Stop cringing. In a market with rising unemployment, the world's largest retailer is getting even bigger and it's going to need help.
Wal-Mart plans to add 22,000 employees in the next year to staff new domestic stores. This is a lower number than 2008, when the retailer hired 33,000 people, but it's still expanding while so many companies are contracting or closing up shop.
Sure, most of these are hourly jobs. And of course, Wal-Mart is famously non-union. But, and I'm going to get flamed here, show me another successful U.S. company that still adheres to those higher standards and I'll bet it's a company struggling to stay alive in today's marketplace. This is the nature of retail work today, and it's only going to become more so, as companies increasingly try to be like Wal-Mart.

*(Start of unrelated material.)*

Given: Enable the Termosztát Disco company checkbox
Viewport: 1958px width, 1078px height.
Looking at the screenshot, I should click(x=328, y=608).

Wal-Mart is actually making money in this market, gaining market share as thrifty shoppers seek out low prices. Target actually just announced a decline in sales by 2.3% in May. Same store sales, sales at stores open at least a year, dove 6.1%, and that's on top of a similar decline for the same time last year.
But maybe that's not a fair comparison, since Wal-Mart just stopped reporting monthly sales. Let's look at last month, when Target had year-to-date sales increase of 0.4% compared to Wal-Mart's 5.8%. Not even close. Because when times get tough, shoppers look to Wal-Mart for more everyday items at everyday low prices, such as items like food, which Wal-Mart carries much more of than Target.
It's a scenario that gets repeated every time there's a dip in the economy. Wal-Mart does comparatively well and its competitors start adding more food and other low margin items hoping to win back customers. Target, Sears, dollar stores, drugstores -- all want to capture every disposable dollar.
Adding more household basics helps, it's just not very profitable. Target makes a much bigger profit off throw pillows and candle holders than a gallon of milk, which is why that brand of cheap chic plays so well when we're all bit more flush with cash.
It's also why Wal-Mart has been adding new home goods, expanding electronics departments and in general making a strong effort to keep stores clean, bright and appealing. When people can choose a store based on more than price, Wal-Mart wants to be that store too.
Wall Street is wondering if Wal-Mart can keep those shoppers looking for rolled back pricing when the good times start rolling again.